◆ **RECORDS FOR THE TASK**
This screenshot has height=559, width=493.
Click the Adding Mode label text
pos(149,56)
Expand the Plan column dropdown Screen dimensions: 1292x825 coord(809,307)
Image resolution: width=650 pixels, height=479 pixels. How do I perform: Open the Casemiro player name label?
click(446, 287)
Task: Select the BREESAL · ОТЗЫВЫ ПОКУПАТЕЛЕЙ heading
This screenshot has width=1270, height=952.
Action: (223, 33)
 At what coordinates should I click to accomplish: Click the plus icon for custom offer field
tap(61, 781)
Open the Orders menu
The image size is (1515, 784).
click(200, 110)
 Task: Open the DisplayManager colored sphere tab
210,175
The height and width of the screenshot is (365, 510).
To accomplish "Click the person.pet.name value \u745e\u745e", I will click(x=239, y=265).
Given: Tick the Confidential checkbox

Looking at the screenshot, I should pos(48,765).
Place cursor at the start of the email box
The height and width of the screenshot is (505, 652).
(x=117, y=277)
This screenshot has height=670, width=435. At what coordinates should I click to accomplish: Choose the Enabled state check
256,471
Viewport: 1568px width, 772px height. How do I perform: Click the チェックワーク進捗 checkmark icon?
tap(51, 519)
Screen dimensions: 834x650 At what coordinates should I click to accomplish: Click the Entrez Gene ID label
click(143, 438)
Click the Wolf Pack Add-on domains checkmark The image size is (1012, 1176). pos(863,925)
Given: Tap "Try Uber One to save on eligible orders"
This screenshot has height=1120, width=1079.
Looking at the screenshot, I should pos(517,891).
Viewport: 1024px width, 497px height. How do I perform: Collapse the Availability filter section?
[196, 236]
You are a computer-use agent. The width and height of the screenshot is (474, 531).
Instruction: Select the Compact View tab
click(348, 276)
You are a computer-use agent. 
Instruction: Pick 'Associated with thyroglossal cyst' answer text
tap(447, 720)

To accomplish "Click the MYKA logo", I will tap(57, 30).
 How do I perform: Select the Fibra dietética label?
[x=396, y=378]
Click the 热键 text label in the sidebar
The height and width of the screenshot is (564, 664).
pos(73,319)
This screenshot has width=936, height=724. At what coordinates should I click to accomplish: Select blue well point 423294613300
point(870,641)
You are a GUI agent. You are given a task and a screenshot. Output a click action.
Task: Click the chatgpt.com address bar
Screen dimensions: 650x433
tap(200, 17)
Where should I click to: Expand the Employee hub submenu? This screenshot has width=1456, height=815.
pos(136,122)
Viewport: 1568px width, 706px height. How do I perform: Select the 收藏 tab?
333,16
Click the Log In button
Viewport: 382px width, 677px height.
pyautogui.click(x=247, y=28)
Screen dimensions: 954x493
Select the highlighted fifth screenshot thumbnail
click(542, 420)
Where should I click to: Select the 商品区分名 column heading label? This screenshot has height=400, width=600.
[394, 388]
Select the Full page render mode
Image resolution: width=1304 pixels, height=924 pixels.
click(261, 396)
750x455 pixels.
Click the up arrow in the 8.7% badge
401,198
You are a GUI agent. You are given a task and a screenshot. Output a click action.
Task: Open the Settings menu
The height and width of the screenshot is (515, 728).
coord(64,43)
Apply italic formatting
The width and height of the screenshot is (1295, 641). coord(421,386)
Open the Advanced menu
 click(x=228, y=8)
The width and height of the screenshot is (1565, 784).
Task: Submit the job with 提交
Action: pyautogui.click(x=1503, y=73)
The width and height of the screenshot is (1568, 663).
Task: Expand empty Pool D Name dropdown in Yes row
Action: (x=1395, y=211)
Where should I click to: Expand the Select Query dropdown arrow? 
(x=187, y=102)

◆ **YOUR GOAL**
Filter the entries above and return only the lines holding "agent".

◆ **YOUR RESPONSE**
You are a computer-use agent. The width and height of the screenshot is (474, 531).
You are a computer-use agent. 
You are a GUI agent. You are given a task and a screenshot. Output a click action.
You are a GUI agent. You are given a task and a screenshot. Output a click action.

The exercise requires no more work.